The Bruins, barring a collapse of epic proportions, will be playing in the Stanley Cup playoffs this spring. Boston's opponent and path to a potential Stanley Cup Final, however, is very much up in the air still.
Believe it or not.
The Bruins, at least it seems, have spent most of the season in Eastern Conference wild-card purgatory. Not that there's anything wrong with that, necessarily -- you can't win the Cup if you don't make the playoffs. However, the relative dominance of both the Carolina Hurricanes and Florida Panthers has made a first-round matchup with either, which is the prize for earning a wild-card spot, less than enviable.
However, the Bruins have a very clear path into the top three of the Atlantic Division despite seeming destined for a wild-card spot for much of the season. With 19 games left on the schedule, the B's more or less control their own destiny. Starting Thursday night against the Tampa Bay Lightning, Boston can fight its way into the top three spots of the Atlantic.
In fact, a win Thursday night at TD Garden will vault the Bruins into the third spot in the division and send Tampa Bay into the wild-card mix. It would mark the first time all season the Bruins worked themselves into that three-team grouping at the top of the division. The benefits of being there are obvious: Should the Bruins earn one of those top three spots, they'd either play a wild-card team or another Atlantic Division team (most likely Tampa Bay or Toronto) in the first round.
We can probably rule out a first-round matchup against a wild-card team because that would require the Bruins to win the division. They have just a 2.7% chance of doing that, according to MoneyPuck.com. The Panthers are -550 to win the Atlantic at DraftKings Sportsbook, while the Bruins are currently 20-1.
NHL teams probably don't pay as much attention to this sort of thing as the rest of us, but making up ground and forcing its way into the Atlantic block might be Boston's best chance at a deep playoff run. Essentially, the Bruins should want to avoid Carolina at all costs. The Hurricanes swept the Bruins this season, outscoring the B's 16-1 in the process. As it stands right now, the Bruins would play Carolina in the first round.

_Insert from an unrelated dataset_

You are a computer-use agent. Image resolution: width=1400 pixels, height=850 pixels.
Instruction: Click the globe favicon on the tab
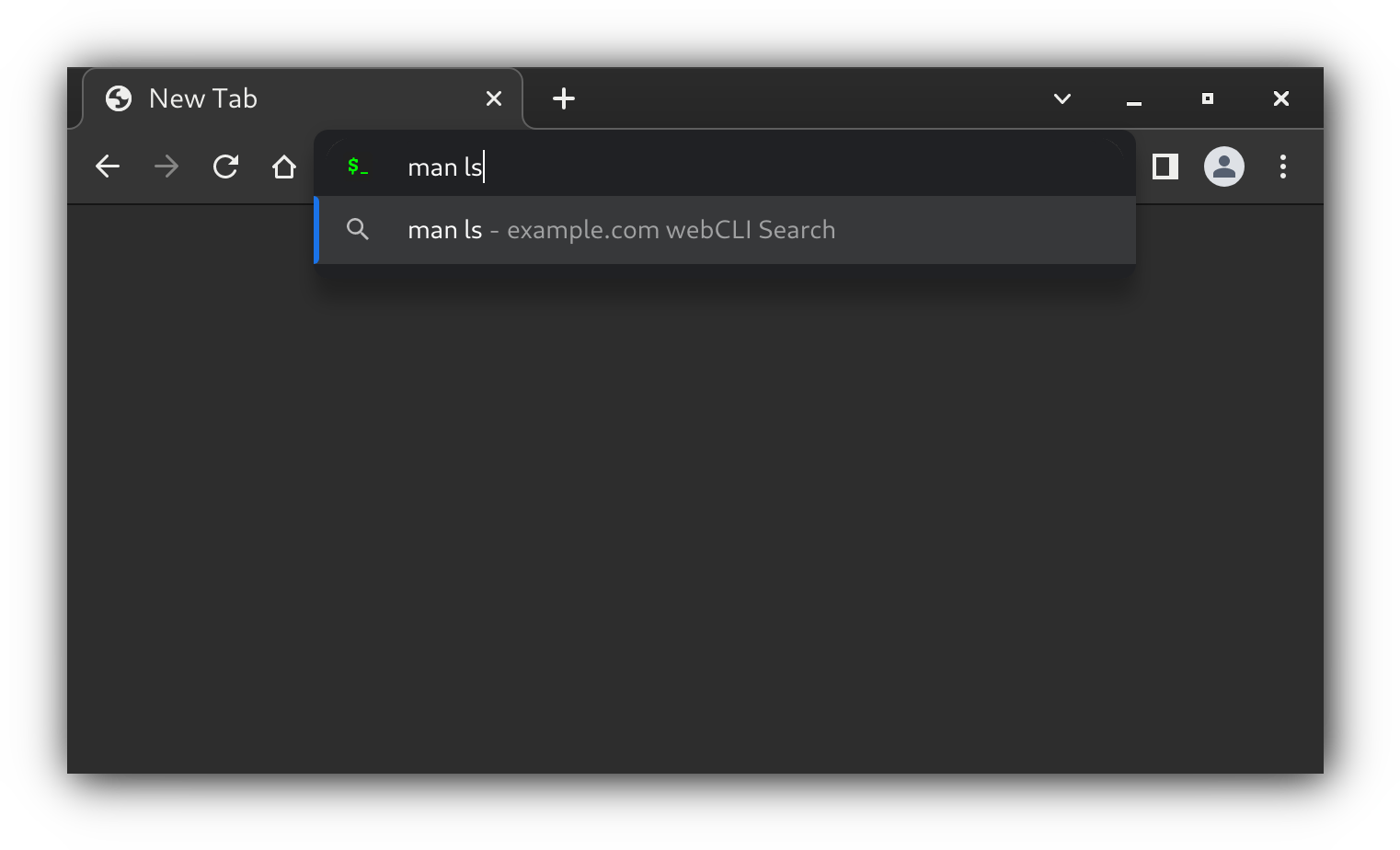(x=119, y=98)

Boston currently is 16-1 to win the Stanley Cup and 8-1 to win the Eastern Conference at DraftKings, two numbers that might actually present some value, as long as the Bruins could avoid a team like the Hurricanes until the conference finals at least. And while the Bruins didn't achieve all their objectives at the trade deadline, they are improved, and they do have the sort of team and goaltender to make a 2019 Blues-like run this spring.
A lot would have to break right for the Bruins in order for that to happen. But they at least have the ability to make their trek slightly easier, and the path to that path begins Thursday night against the Bolts.